Too many nonfiction films pass judgement from a distance, with journalistic
exposition and past judgement. Many fail to take advantage of this opportunity
to bring the viewer close to something they can empathize with, not sympathize,
but empathize. Finally, we can start to understand. Not in the sense of excuse,
but understand, and learn, and feel what that aspect of human experience is
about. My presence is essential to creating those occasions, whether it’s
the grotesque, glorious, absurd, dreamlike dramatization in “The Act of
Killing,” or the very intimate conversation between Adi and his mother in “The
Look of Silence.” The intimacy I have with everyone involved is what makes
this possible. I’m actively trying to translate the
insight, the mystery, the pain, the wisdom, into an immersive experience. It’s
not about mitigating my subjectivity, but working with it. That translation
will itself be subjective and give the viewer a feeling of intimacy not only
with the participants, but with the filmmaker.
Formally, both “The Act of Killing” and “The Look of
Silence” are pretty experimental. They don’t draw on archival footage or talking-head interviews. Do
you feel like the current state of the documentary is becoming hide-bound, or
that your past two films are trying to diverge from this dominant mode?
No, I just try to do what feels most honest. I have no training
in documentary. My mentors, my models, the filmmakers whose work inspired me to
become a filmmaker, all work in a space between fiction and non-fiction. I don’t
think I’d be a filmmaker without films like Werner Herzog’s “Even Dwarfs Started Small,” which is not a documentary but so deliriously
truthful that I think of it as nonfiction. My mentor was Dusan Makavejev, who
would combine fiction and non-fiction in films like “W.R.: Mysteries of The
Organism,” and find a space between them. I’m offered chances
to direct fiction with some regularity now, but I have some resistance, because
I don’t want to know how a story begins and ends when I start. I’ve
become a filmmaker because it’s my way to explore some of the most
mysterious aspects of what it means to be human, and to translate what I find
in those explorations into poetic experiences for viewers. The form and the
method has to be determined by the exploration itself. I’m not reacting to
what we see in other documentaries, I’m learning from some. I think there
are a lot of films coming out in Europe that don’t have a release
here that are very interesting, formally. There’s a film called “,” a Dutch film about two alcoholics that’s half-acted, but completely
nonfiction. There’s “Of Men and War,” which is
probably the most important movie about the Iraq War. These films are taking us
to totally new places, and so I don’t see the state of nonfiction films as
played-out at all. Maybe I’m watching the wrong films?
Sounds like I’m watching the wrong films.
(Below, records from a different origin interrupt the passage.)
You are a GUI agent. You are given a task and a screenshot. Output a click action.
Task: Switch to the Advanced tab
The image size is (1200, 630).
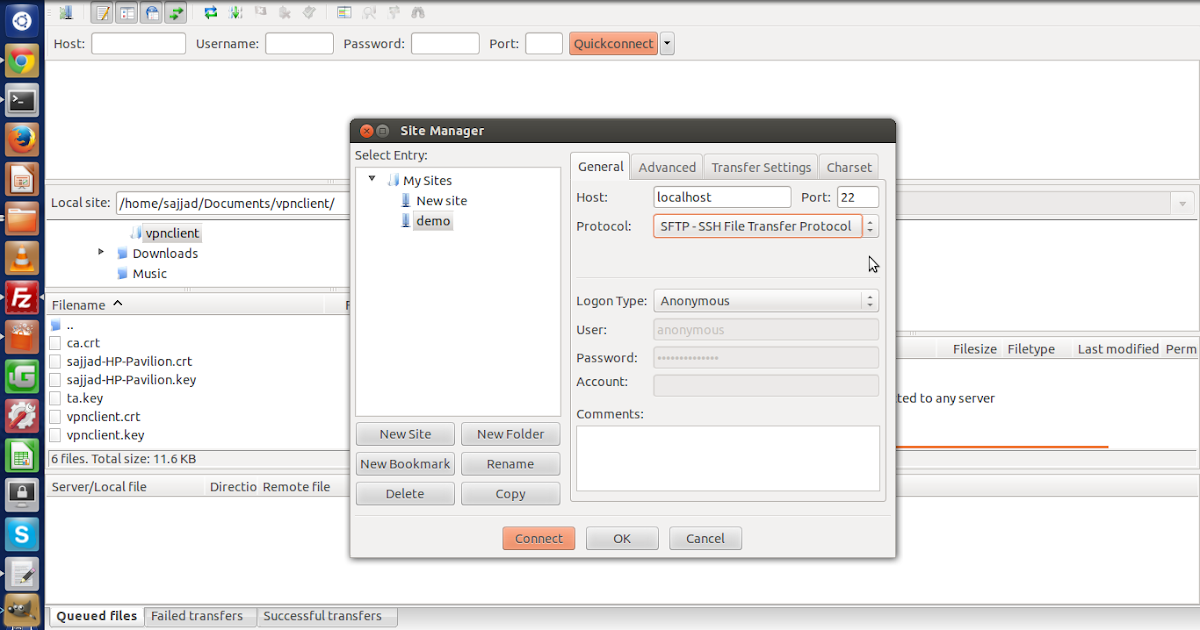point(666,167)
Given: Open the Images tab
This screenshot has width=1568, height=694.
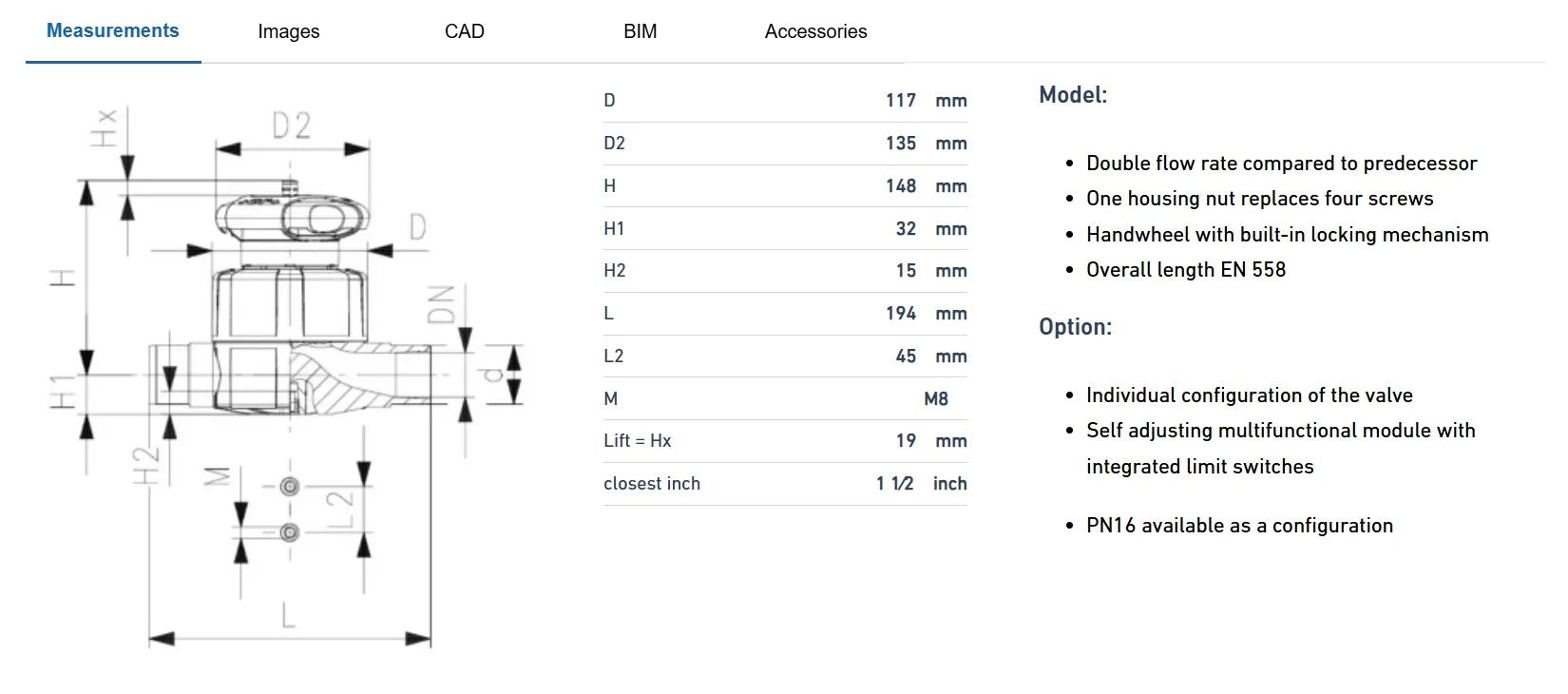Looking at the screenshot, I should point(289,31).
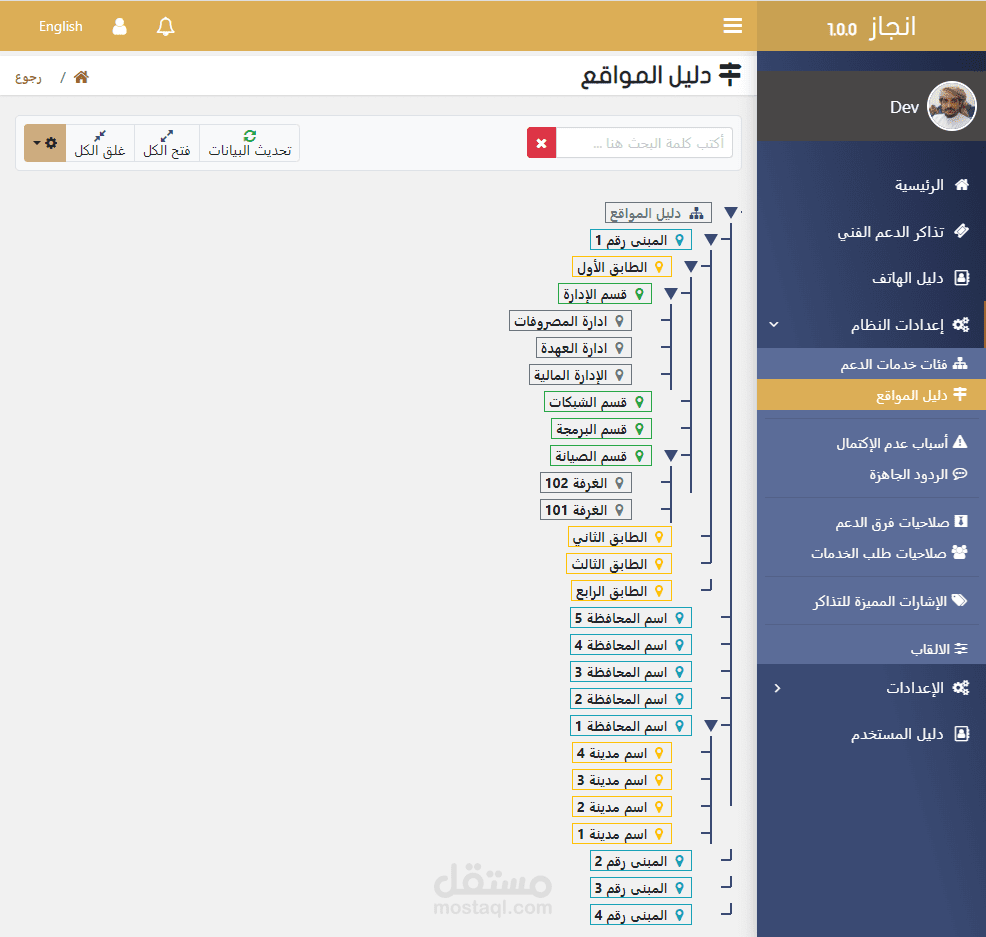Open the gear settings dropdown
This screenshot has width=986, height=937.
point(45,143)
What I find exciting about nonfiction is how, moreso than
fiction, we can reinvent the form to suit the journey. Some of my favorite
filmmakers — Abbas Kiraostami’s film “Close-Up,” Mohsen
Makhmalbaf’s “Salaam Cinema,” both Iranian films, Errol
Morris’ first film “Gates of Heaven,” which radically
reinvented what nonfiction could be, even some of Ulrich Seidl’s
documentaries — they all made it their own. That’s what I’ve
tried to do.
“The Look of Silence” opens in limited release today.